- _Exercise requirements_: Every line below between the line holding "Home Page (971, 548)" and the line holding "Site Map (145, 2519)", inclusive, should be repeated exactly, and all other lines omitted.

- _Data supplied_:
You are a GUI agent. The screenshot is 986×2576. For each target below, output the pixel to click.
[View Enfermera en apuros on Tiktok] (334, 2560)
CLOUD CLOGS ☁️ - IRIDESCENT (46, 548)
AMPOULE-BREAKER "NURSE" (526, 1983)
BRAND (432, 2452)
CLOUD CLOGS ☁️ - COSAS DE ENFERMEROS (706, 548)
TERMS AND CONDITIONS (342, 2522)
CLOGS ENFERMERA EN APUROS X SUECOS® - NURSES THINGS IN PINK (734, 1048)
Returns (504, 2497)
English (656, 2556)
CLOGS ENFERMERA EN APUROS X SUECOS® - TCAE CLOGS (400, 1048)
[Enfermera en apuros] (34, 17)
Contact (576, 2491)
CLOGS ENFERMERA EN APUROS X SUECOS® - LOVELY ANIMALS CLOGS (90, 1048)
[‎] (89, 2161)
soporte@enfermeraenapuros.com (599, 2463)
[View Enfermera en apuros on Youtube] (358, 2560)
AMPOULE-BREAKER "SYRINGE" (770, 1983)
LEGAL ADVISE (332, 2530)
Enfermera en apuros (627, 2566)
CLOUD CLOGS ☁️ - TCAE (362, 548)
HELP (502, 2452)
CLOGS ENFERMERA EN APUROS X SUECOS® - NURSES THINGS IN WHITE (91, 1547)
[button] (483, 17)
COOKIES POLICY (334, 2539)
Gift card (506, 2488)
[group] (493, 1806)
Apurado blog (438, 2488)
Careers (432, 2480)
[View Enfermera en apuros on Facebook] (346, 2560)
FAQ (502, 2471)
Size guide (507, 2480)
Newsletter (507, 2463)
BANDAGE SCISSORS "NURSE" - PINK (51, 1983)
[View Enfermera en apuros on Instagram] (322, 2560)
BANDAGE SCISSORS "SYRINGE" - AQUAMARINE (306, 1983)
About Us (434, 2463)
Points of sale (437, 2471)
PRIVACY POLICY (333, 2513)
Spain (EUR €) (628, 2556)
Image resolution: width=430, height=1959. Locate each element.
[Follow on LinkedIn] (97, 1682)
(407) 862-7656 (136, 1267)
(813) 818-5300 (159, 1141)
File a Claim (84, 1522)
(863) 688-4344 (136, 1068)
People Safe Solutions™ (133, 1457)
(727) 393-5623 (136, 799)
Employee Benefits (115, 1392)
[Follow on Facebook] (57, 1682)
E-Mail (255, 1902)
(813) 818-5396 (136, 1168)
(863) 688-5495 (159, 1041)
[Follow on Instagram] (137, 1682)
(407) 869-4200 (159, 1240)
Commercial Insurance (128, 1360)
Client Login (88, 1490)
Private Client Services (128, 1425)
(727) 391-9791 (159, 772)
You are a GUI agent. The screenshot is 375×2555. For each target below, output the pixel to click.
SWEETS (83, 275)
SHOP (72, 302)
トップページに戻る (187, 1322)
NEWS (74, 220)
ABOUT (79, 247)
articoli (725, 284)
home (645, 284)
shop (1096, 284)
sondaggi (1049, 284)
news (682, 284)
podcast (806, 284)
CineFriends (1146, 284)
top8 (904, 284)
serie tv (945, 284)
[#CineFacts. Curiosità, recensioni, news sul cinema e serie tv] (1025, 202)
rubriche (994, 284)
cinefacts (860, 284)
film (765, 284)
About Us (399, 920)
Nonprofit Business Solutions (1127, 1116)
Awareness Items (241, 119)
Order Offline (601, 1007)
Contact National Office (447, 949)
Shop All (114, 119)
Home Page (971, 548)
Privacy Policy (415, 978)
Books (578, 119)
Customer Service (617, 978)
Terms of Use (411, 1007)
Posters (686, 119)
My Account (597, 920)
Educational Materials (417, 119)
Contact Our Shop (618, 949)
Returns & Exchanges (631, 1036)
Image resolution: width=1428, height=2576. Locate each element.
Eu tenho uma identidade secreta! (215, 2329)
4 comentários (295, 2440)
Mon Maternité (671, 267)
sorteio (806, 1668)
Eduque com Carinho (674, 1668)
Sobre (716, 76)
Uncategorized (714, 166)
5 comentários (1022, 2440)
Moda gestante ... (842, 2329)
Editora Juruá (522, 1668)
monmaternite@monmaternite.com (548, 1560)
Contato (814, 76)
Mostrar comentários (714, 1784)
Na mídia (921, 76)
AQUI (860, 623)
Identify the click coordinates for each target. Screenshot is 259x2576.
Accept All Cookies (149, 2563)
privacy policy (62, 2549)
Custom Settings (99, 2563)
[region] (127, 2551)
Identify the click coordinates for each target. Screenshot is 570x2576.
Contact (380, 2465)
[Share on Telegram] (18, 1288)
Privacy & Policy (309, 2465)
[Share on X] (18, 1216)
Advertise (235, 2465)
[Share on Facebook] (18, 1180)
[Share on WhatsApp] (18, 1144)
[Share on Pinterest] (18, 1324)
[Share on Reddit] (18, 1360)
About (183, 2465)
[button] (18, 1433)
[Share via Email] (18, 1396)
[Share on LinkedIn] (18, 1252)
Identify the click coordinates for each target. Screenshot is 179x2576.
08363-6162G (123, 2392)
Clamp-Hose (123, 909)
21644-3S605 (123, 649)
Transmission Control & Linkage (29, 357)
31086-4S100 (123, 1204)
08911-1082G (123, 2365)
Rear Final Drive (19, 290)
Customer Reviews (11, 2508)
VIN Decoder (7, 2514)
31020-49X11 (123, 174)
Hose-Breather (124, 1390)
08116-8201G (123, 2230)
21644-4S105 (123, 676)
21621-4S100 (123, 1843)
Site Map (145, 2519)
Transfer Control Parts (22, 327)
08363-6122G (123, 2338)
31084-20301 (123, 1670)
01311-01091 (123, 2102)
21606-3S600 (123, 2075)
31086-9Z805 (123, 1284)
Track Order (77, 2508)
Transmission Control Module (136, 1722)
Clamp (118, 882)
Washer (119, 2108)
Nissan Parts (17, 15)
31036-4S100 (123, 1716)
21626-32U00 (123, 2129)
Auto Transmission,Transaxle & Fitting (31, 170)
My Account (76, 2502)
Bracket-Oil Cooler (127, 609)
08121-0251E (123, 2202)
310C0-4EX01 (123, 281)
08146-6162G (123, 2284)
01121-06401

- _Answer box_:
Home Page (971, 548)
Privacy Policy (415, 978)
Books (578, 119)
Customer Service (617, 978)
Terms of Use (411, 1007)
Posters (686, 119)
My Account (597, 920)
Educational Materials (417, 119)
Contact Our Shop (618, 949)
Returns & Exchanges (631, 1036)
Image resolution: width=1428, height=2576. Locate each element.
Eu tenho uma identidade secreta! (215, 2329)
4 comentários (295, 2440)
Mon Maternité (671, 267)
sorteio (806, 1668)
Eduque com Carinho (674, 1668)
Sobre (716, 76)
Uncategorized (714, 166)
5 comentários (1022, 2440)
Moda gestante ... (842, 2329)
Editora Juruá (522, 1668)
monmaternite@monmaternite.com (548, 1560)
Contato (814, 76)
Mostrar comentários (714, 1784)
Na mídia (921, 76)
AQUI (860, 623)
Identify the click coordinates for each target. Screenshot is 259x2576.
Accept All Cookies (149, 2563)
privacy policy (62, 2549)
Custom Settings (99, 2563)
[region] (127, 2551)
Identify the click coordinates for each target. Screenshot is 570x2576.
Contact (380, 2465)
[Share on Telegram] (18, 1288)
Privacy & Policy (309, 2465)
[Share on X] (18, 1216)
Advertise (235, 2465)
[Share on Facebook] (18, 1180)
[Share on WhatsApp] (18, 1144)
[Share on Pinterest] (18, 1324)
[Share on Reddit] (18, 1360)
About (183, 2465)
[button] (18, 1433)
[Share via Email] (18, 1396)
[Share on LinkedIn] (18, 1252)
Identify the click coordinates for each target. Screenshot is 179x2576.
08363-6162G (123, 2392)
Clamp-Hose (123, 909)
21644-3S605 (123, 649)
Transmission Control & Linkage (29, 357)
31086-4S100 (123, 1204)
08911-1082G (123, 2365)
Rear Final Drive (19, 290)
Customer Reviews (11, 2508)
VIN Decoder (7, 2514)
31020-49X11 (123, 174)
Hose-Breather (124, 1390)
08116-8201G (123, 2230)
21644-4S105 (123, 676)
21621-4S100 (123, 1843)
Site Map (145, 2519)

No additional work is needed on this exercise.